Skin Immunology
In our Lab we are interested to study keratinocytes and melanocytes biology in various skin disease like vitiligo, atopic dermatitis and psoriasis. Vitiligo is an idiopathic depigmentation disorder-affecting people of all ages and genders worldwide. Although vitiligo is not a life-threating disorder, vitiligo patients experience enormous social stigmatism, rejection from the society, bullying, unwanted attention and negative comments; all of these experiences leads to tremendous stress, which may further aggravate the disease severity. While dysfunctional autoimmune-activation is believed to be the most accepted mechanism of initiation and progression of vitiligo, the roles of immune-effector mechanisms occurring in the skin remains elusive. We in our lab interested to examine the roles of immune cells and cytokines on keratinocytes and melanocytes biology in context to vitiligo, AD and psoriasis parthenogenesis.
T cell Lymphoma
T-cell lymphoma (TCL) represents a diverse group of non-Hodgkin lymphomas derived from mature malignant T cell with either nodal or extranodal involvement. TCL is broadly classified into peripheral T cell lymphoma (PTCL) and cutaneous T cell lymphoma (CTCL). We are trying to identify distinct immune features which might be useful in developing the robust therapy and understanding the rationale of dysregulation in T cells phenotype in these malignancies. With this project, we aim to examine the blood T cell profile of different subsets of T cell lymphoma and healthy subjects. Identifying novel immune hallmarks will be helpful in developing better therapy for T cell lymphoma patients and more importantly, we wish to identify effective therapeutic bio-markers for developing the robust therapy of this difficult to treat malignancies.

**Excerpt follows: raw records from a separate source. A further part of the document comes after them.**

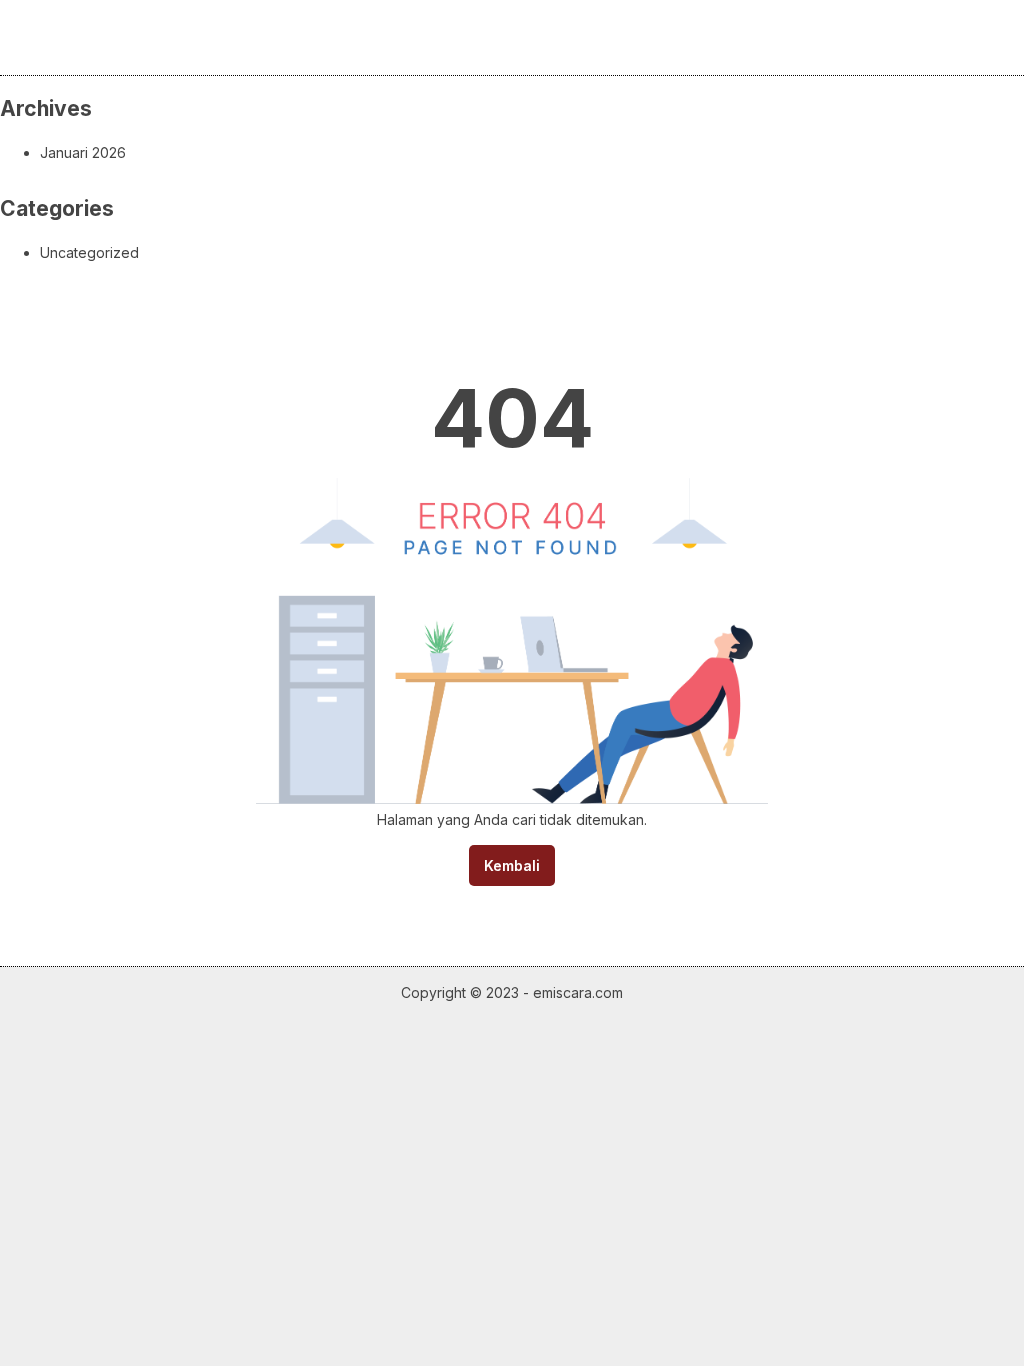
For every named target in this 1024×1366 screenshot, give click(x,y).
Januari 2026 (83, 152)
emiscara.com (578, 992)
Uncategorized (89, 252)
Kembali (512, 865)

CAR-T cell technology development
We developed a novel humanized anti-CD19 CAR with a favorable balance of efficacy to toxicity. Our study provides strong preclinical and ex vivo evidence for the development of a novel humanized anti-CD19 CAR with potent anti-tumor activity and low cytokine production that confers a favorable efficacy and toxicity profile. Several clinical trials utilizing the h1CAR19-8BBζ-T cells for CD19 positive malignancies, including r/r B-ALL and DLBCL, are planned. In addition, the capacity building (infrastructure and trained personnel) in low resource settings like India with over 30,000 patients of CD19 positive malignancies will be beneficial in bringing CAR-T cell therapy to the majority of the patients where the toxicity of CAR-T therapy limits its applicability.